Missed Opportunities To Ensure Man Understood Risks Of Taking Nitrofurontoin For An Extended Period 20HDC01462
In a report published today, Deputy Health and Disability Commissioner Carolyn Cooper found several health professionals missed opportunities to ensure a man understood the serious risk of taking the antibiotic nitrofurontoin for more than six months.
Sadly, the man died from the lung disease pulmonory fibrosis caused by long-term use of the medication.
The man was a paraplegic who managed his neurogenic bladder (lack of bladder control) with intermittent self-catheterisation. Due to ongoing urinary tract infections, he was initially prescribed nitrofurantoin by a specialist at a spinal unit of a district health board (now Health NZ).
The medication was successful in treating his symptoms and both his GP and a urology registrar at another public hospital continued to prescribe the medication, without ensuring the man understood the risks of long term usage. The pharmacy also dispensed the medication without advising the man of the risks.
The man took the medication for around 28 months over a three-year period and was never made aware of the known risk of pulmonary disease from its long-term use.
Consequently, he did not have the opportunity to make a fully informed decision about whether the potential benefits outweighed the risks of continuing to take the medication.
The man’s wife made a complaint to HDC. "In concluding this investigation, I acknowledge and support her wish to prevent any further avoidable deaths that may be due to the adverse effects of nitrofurantoin," said Ms Cooper.
She found the health professionals shared responsibility for missed opportunities to inform the man of the risk of long-term use of the medication.
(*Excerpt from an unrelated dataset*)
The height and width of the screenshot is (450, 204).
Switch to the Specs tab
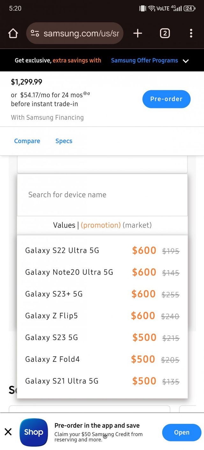(64, 141)

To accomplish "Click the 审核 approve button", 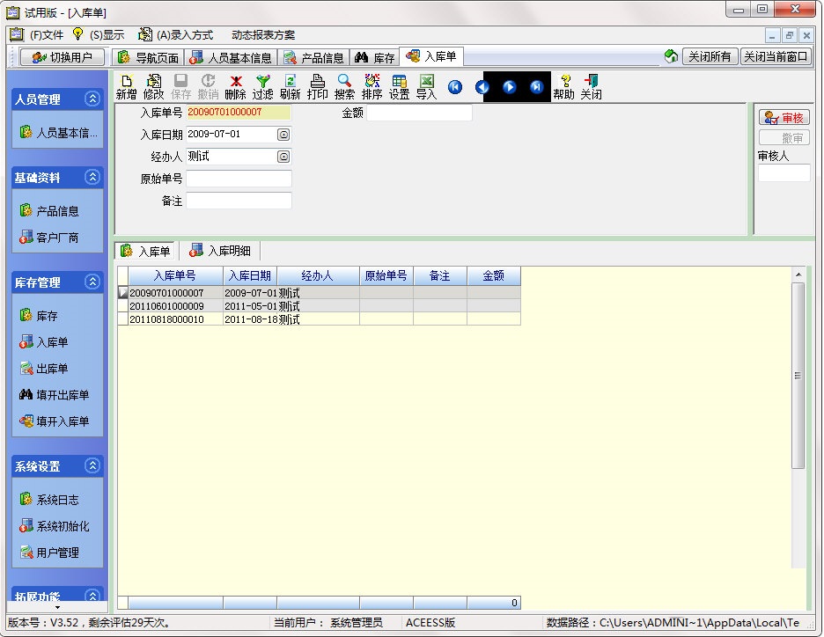I will pos(784,118).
"Although I am very critical that none of the health service providers who cared for the man ensured that he understood the risks, I consider that no single individual or service was significantly more responsible," Ms Cooper said.
"All the healthcare providers who had a role in the prescribing and dispensing of nitrofurantoin to the man could have checked whether he was aware of the long-term risk at appropriate times, and it is concerning that this did not occur."
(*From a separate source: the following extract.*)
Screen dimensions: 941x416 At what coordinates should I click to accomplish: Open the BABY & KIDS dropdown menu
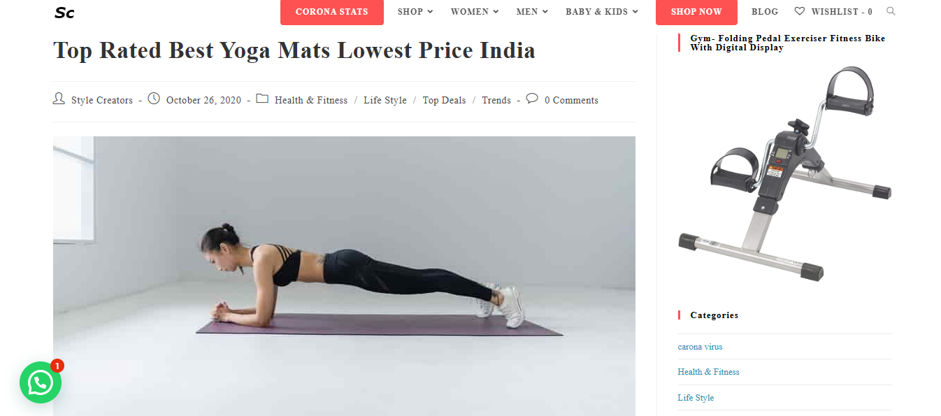(x=602, y=12)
Ms Cooper said the complaint has highlighted that some practitioners who prescribe and dispense nitrofurantoin, including those who treated this man, were not aware of the potential for serious lung damage from long-term use beyond six months.
"It has shone a light on a very important issue and prompted necessary improvements and education to reduce the chances of a similar situation in future," she said.
In recognition of the seriousness of this case, the providers involved have made significant changes and improvements. These include a request being made by the pharmacy to the Pharmacy Defence Association to request dissemination of the appropriate information to all community pharmacists. The spinal unit at Health NZ is creating an information document to be shared via the Royal New Zealand College of General Practitioners (RNZCGP). The medical centre has conducted an audit of all patients prescribed this medication for monitoring and to ensure the side effects are reiterated to them.
In addition to the changes already made, Ms Cooper listed follow up recommendations in her report for the RNZCGP, Te Tāhū Hauora|Health Quality & Safety Commission, Medsafe and the Medical Protection Society, Pharmac, and Health NZ.